The Department of Labor has filed a lawsuit that says the fiduciaries for the employee stock ownership plan (ESOP) of BAT Masonry Company, Inc. breached their fiduciary duty by engaging in prohibited transactions of the company's stock, along with other actions.
The lawsuit, filed in the U.S. District Court for the Western District of Virginia, says that in July of 2010, the fiduciaries paid $13 million too much for company stock for the plan, which was established as of May 1, 2009.
Recommended For You
BAT Masonry, the plan's sponsor and administrator, was valued by the company BAT hired for the purpose: SMK.
However, according to DOL, SMK valued the firm for $13 million more than it was actually worth.
Subsequently, plan trustees Wayne B. Booth, Gregory Booth and Melvin Hinton approved purchase by the plan of all the BAT stock that was owned by the Wayne Booth Revocable Trust, an entity controlled by Wayne Booth.
The ESOP paid $1.6 million in cash and also signed two promissory notes in the amount of $11.9 million, making the total purchase price for the company stock $13.5 million.

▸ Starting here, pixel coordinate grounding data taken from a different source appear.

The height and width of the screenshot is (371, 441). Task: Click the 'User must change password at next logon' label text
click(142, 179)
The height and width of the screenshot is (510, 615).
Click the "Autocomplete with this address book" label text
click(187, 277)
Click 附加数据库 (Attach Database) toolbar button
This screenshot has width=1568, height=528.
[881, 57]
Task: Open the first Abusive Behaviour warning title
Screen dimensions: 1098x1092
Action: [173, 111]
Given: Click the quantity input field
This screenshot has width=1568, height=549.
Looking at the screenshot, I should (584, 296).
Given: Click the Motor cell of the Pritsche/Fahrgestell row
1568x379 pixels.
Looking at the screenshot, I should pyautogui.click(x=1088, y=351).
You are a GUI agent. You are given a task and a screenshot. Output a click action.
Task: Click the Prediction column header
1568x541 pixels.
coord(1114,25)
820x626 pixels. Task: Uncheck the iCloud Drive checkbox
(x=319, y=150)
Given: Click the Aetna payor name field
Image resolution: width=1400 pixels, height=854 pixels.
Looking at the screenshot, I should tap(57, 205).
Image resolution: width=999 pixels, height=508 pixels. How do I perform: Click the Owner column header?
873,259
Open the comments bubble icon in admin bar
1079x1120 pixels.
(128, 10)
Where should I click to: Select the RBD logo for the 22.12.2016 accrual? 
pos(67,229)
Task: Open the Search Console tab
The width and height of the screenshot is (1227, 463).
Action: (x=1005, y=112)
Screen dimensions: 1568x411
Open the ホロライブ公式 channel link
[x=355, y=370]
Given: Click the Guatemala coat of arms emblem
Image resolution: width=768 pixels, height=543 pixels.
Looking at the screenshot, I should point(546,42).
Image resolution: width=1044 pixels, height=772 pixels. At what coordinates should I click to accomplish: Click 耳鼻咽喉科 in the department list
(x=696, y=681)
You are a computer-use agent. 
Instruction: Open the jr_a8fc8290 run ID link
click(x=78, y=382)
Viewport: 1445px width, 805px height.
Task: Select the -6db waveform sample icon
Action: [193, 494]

However, according to DOL's suit, the valuation SMK gave to BAT was based on errors. Not only did SMK fail to take into account the fact that BAT's business was deteriorating, it incorrectly categorized $5.8 million, previously withdrawn from the company's account by Wayne Booth, as an account receivable.
Booth never intended to repay the money.
There were other errors in the SMK valuation as well, all of which the trustees ignored, despite knowing the true financial condition of BAT.
Just months after the stock purchase, in December of 2010, BAT hired a different firm to value the company. The result was substantially different: BAT was valued at just $163,590.
In addition, Wayne Booth continued to take money from company accounts even after the ESOP purchase was completed, to the tune of $1.25 million.
He did this despite no longer having an ownership interest, and the company categorized those outgoing funds as ESOP payments to Booth despite the fact that the ESOP received nothing for them.
By mid-2012, BAT went out of business and made all the stock worthless. There was, according to the DOL, no formal action taken to end the company's existence, and the ESOP trustees simply walked away without notifying anyone—including the employees.
However, the trustees were not yet done with the masonry business; Gregory Booth and Hinton launched M.H. Masonry, employing many of the same people who had worked for BAT and operating out of the same address as BAT.
It also managed to buy up BAT's equipment "at a significant discount," according to the suit.
The suit names Bat Masonry, Wayne and Gregory Booth, Melvin Hinton, Jonn Rosser, James Joyner, the Wayne Booth Revocable Trust, the Bat Masonry Company, Inc. Employee Stock Ownership Plan & Trust, Wayne B. Booth Investments, LLC, BST Enterprises, LLC, M.H. Masonry & Associates, Inc., and Sheldrick, McGehee & Kohler LLC and seeks to have fiduciaries restore all losses to the ESOP; "disgorge … unjust enrichment"; bar them from serving as fiduciaries in the future and also seeks other unspecified relief.